How to Find a Server Address on Minecraft

Whether you're trying to join a friend's private world or hop onto a popular multiplayer server, one thing stands between you and the game: the server address. Knowing where to find it — and what it actually means — saves a lot of frustration before you even load your first chunk.

What Is a Minecraft Server Address?

A Minecraft server address is essentially a network location identifier that tells your game client where to connect. It works the same way a web address works in a browser — instead of navigating to a website, your Minecraft client navigates to a game server.

Server addresses come in two main forms:

  • IP address — A numerical string like 192.168.1.10 (local network) or 123.45.67.89 (internet-facing)
  • Domain name — A human-readable address like play.hypixel.net or mc.yourfriendserver.com

Both work the same way inside Minecraft's multiplayer menu. Domain names are just mapped to IP addresses behind the scenes through DNS (Domain Name System).

How to Find a Server Address: The Main Scenarios 🔍

Joining a Public Server

Public servers advertise their addresses openly. You'll find them on dedicated server listing sites, gaming forums, subreddits, Discord communities, and YouTube channels. The address is usually displayed prominently — copy it exactly as shown, including any custom port number if one is listed (more on that below).
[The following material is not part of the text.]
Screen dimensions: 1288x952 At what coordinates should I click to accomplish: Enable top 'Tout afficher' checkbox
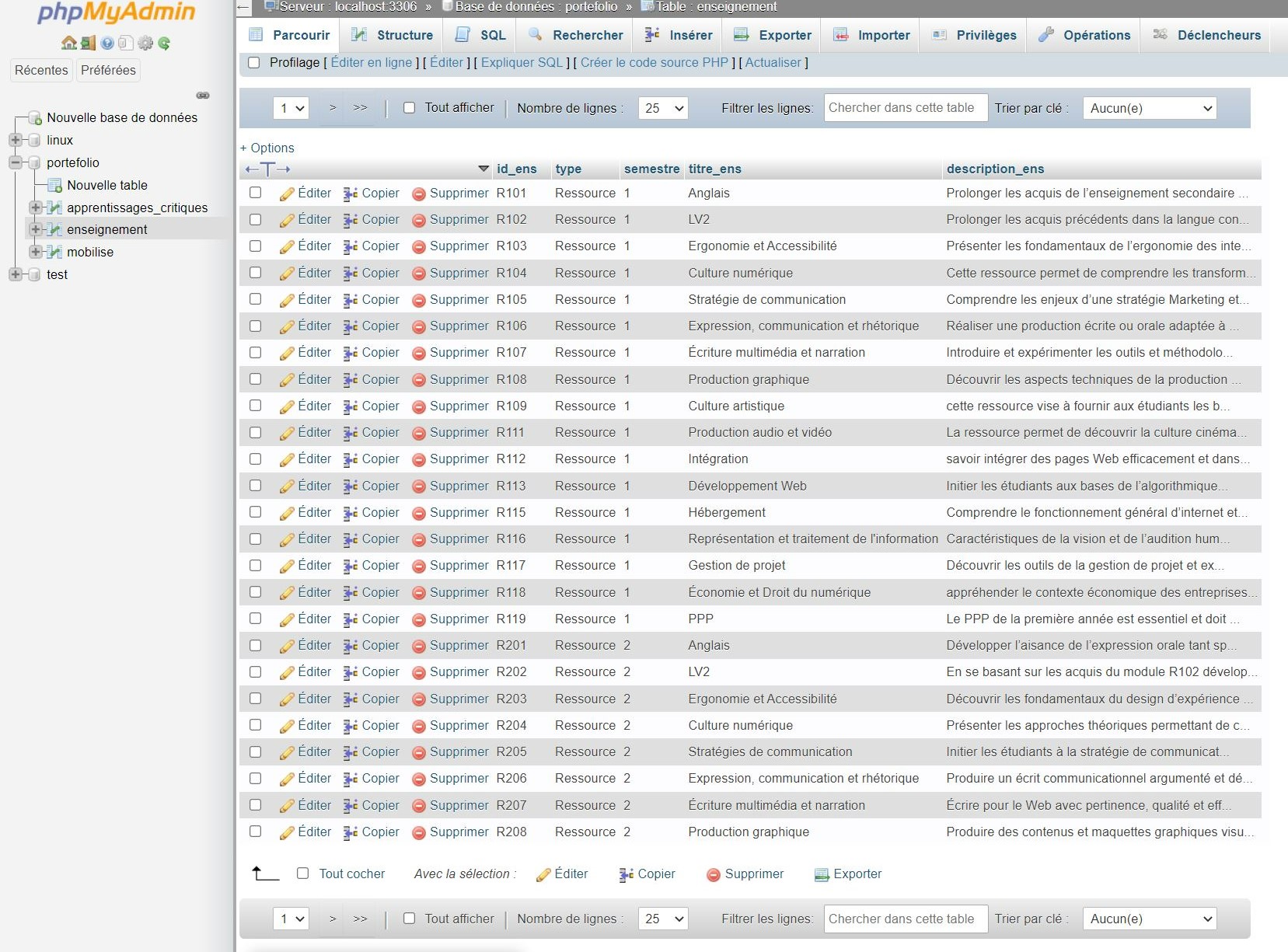[409, 108]
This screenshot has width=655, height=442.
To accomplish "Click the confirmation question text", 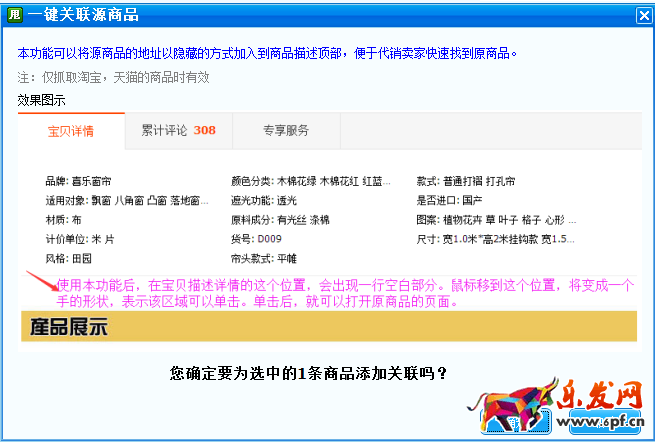I will point(308,374).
Getting an Address from a Friend

If someone is hosting a private server, they need to share the address with you directly. How they find it depends on their setup:

  • Local (LAN) server: If you're on the same Wi-Fi or network, they can share their local IP address (found in system network settings or within Minecraft's LAN world options). This only works when both players are on the same network.
  • Self-hosted home server: They'll need to share their public IP address (found by searching "what is my IP" in a browser), assuming they've configured port forwarding on their router.
  • Hosted on a server provider: The hosting panel will display the server's address — usually a domain name or public IP assigned by the provider.

Finding the Address of a Server You're Already On

If you're already connected to a server and want to note the address:

  1. Open Minecraft and go to Multiplayer
  2. Look at your server list — the address appears beneath the server name, or you can click Edit on a saved server to see the full address entered

You can also check the Direct Connection history if your client saves recent connections.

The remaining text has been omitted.